* EXERCISE GOAL
Whenever a line in the entries below contains "section", copy that line.

Segment Open

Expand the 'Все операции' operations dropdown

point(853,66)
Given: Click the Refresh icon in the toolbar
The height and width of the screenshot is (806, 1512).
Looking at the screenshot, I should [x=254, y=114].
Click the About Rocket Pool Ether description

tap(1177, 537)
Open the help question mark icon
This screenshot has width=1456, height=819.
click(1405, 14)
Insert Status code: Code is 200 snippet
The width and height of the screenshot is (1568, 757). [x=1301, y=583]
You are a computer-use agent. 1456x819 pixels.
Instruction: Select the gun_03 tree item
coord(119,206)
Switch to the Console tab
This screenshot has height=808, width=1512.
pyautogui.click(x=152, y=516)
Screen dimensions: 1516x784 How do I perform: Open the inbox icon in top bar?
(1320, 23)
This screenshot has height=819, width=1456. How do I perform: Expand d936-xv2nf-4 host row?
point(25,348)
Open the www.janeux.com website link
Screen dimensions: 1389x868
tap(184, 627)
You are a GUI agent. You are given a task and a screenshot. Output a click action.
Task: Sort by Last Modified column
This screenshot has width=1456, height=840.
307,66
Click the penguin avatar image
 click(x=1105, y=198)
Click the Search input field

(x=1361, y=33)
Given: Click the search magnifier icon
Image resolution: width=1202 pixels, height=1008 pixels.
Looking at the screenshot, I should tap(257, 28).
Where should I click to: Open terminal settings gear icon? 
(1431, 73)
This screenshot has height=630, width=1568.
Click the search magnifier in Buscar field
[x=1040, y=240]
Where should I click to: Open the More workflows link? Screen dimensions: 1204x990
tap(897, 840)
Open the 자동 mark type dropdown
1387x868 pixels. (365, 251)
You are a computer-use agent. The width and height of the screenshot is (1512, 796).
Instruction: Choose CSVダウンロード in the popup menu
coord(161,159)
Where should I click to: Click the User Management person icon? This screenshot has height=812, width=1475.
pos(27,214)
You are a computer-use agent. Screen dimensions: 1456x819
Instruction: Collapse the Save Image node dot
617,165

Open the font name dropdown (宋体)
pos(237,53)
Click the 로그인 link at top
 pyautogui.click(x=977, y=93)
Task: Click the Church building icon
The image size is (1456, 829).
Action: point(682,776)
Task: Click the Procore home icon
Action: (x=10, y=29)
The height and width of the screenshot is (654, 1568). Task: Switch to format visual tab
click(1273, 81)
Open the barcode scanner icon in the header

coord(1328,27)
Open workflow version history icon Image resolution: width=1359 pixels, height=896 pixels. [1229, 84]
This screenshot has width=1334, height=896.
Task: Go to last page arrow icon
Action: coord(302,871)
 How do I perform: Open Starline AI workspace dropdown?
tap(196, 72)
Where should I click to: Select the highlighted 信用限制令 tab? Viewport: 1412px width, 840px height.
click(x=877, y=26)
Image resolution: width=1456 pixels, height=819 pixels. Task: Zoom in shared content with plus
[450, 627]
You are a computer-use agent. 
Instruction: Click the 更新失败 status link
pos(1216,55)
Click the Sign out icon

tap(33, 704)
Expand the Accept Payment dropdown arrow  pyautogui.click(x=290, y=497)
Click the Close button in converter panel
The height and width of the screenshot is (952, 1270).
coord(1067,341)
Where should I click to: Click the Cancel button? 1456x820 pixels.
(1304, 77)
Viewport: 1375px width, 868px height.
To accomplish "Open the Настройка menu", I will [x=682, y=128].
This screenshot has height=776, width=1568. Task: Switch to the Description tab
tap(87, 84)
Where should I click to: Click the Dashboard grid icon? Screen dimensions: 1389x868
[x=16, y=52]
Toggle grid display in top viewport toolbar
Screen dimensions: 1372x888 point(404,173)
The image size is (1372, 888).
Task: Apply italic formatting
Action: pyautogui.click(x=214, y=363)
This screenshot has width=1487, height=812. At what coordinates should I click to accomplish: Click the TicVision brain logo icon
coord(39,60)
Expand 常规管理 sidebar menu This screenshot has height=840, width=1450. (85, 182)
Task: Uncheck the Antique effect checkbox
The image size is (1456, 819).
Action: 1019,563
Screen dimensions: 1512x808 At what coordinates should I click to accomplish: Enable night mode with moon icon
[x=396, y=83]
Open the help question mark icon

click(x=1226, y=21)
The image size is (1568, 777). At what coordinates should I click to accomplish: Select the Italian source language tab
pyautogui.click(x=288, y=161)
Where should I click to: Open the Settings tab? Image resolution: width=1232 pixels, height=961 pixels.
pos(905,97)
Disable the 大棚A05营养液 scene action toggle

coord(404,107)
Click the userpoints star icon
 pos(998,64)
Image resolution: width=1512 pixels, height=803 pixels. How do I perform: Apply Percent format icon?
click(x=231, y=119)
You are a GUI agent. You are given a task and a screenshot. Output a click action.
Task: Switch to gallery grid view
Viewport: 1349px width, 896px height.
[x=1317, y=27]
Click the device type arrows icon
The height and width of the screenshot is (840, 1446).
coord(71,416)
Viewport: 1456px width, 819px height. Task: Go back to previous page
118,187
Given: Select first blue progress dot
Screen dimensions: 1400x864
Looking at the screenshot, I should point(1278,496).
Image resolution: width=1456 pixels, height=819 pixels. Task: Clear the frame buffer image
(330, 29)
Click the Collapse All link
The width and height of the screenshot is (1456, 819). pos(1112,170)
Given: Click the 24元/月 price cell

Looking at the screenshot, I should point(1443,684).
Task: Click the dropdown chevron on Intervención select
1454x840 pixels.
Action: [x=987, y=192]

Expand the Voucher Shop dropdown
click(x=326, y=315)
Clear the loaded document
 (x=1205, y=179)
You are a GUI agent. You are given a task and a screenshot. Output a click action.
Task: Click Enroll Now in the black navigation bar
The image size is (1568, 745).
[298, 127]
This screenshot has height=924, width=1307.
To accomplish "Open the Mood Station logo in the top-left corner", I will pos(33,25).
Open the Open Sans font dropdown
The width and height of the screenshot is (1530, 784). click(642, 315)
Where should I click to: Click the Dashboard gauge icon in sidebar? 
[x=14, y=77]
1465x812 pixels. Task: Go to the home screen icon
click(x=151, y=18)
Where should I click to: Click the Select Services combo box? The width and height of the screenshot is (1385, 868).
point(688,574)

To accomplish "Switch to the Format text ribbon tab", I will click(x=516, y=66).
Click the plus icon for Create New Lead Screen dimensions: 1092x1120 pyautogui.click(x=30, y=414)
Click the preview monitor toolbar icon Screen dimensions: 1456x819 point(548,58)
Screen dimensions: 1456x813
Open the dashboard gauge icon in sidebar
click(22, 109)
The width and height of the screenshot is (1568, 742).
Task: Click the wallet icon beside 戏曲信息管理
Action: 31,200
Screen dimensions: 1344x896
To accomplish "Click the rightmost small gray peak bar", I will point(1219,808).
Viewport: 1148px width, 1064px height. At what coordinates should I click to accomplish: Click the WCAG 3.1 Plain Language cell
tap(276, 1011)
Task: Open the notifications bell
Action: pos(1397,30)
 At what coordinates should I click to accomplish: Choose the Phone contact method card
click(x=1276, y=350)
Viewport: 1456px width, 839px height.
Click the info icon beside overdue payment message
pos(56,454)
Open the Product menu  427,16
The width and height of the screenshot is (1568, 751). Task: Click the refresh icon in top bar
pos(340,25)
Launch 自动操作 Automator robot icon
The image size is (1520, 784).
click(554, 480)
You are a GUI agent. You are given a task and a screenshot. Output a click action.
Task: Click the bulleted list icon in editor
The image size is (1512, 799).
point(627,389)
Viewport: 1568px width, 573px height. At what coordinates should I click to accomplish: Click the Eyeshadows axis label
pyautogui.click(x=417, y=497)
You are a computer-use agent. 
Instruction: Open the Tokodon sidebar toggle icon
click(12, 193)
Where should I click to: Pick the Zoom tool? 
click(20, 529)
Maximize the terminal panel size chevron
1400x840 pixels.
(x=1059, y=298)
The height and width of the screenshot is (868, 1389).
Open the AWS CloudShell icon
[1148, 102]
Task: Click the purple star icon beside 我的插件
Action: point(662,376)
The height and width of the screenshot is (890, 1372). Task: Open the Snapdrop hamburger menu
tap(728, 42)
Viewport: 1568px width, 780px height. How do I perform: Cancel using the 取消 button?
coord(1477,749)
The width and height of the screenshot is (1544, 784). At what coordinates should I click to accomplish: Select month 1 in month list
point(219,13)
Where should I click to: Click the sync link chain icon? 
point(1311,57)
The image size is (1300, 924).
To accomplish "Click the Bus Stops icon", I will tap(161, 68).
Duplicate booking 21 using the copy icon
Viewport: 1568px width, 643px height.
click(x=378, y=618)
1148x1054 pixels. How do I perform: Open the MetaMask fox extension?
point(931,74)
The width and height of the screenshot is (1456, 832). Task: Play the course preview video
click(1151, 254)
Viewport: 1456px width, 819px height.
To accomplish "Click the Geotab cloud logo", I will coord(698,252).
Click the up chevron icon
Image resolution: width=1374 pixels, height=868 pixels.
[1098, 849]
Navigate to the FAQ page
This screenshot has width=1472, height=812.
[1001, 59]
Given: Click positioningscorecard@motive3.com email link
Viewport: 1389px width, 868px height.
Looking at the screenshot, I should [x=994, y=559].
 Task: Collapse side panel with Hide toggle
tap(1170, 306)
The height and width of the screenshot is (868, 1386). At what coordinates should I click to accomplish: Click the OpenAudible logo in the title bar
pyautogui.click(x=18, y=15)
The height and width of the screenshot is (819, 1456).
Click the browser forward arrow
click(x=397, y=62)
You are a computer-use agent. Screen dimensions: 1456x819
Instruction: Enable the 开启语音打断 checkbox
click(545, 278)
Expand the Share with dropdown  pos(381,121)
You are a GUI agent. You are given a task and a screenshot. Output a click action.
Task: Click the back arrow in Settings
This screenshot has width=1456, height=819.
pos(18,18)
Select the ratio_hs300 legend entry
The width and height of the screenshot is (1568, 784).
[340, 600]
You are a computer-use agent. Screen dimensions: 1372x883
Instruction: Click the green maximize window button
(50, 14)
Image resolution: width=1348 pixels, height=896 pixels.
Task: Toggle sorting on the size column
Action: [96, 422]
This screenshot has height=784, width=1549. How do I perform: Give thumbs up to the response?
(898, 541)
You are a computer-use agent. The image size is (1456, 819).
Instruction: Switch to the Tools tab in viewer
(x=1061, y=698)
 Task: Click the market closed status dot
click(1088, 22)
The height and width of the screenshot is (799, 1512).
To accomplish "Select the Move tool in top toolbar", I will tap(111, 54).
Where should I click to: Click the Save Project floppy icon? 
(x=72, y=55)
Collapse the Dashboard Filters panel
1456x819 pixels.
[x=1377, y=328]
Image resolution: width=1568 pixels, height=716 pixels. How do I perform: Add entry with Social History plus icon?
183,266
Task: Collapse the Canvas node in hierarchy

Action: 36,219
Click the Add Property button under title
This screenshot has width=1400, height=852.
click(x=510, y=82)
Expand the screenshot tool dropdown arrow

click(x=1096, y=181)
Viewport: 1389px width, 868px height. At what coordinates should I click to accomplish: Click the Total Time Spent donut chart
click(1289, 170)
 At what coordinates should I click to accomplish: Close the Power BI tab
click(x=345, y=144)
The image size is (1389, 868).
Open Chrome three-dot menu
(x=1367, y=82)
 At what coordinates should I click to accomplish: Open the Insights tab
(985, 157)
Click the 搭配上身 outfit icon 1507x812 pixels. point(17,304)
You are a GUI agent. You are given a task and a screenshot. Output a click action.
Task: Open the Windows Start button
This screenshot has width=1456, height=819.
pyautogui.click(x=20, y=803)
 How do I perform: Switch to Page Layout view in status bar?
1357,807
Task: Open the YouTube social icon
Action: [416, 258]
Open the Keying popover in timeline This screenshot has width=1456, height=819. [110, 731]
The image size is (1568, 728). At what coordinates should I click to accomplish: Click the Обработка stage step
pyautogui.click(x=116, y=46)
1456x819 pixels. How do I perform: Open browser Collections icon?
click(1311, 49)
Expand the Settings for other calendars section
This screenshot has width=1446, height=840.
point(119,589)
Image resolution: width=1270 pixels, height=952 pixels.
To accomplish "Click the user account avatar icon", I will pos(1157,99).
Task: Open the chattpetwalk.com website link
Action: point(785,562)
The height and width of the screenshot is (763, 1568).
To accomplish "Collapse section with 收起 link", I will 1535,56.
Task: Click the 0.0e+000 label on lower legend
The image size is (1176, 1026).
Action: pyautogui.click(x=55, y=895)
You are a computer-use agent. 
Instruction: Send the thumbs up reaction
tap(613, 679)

Segment Closed

* WORKED SOLUTION
Expand the Settings for other calendars section
To accomplish "Collapse section with 收起 link", I will 1535,56.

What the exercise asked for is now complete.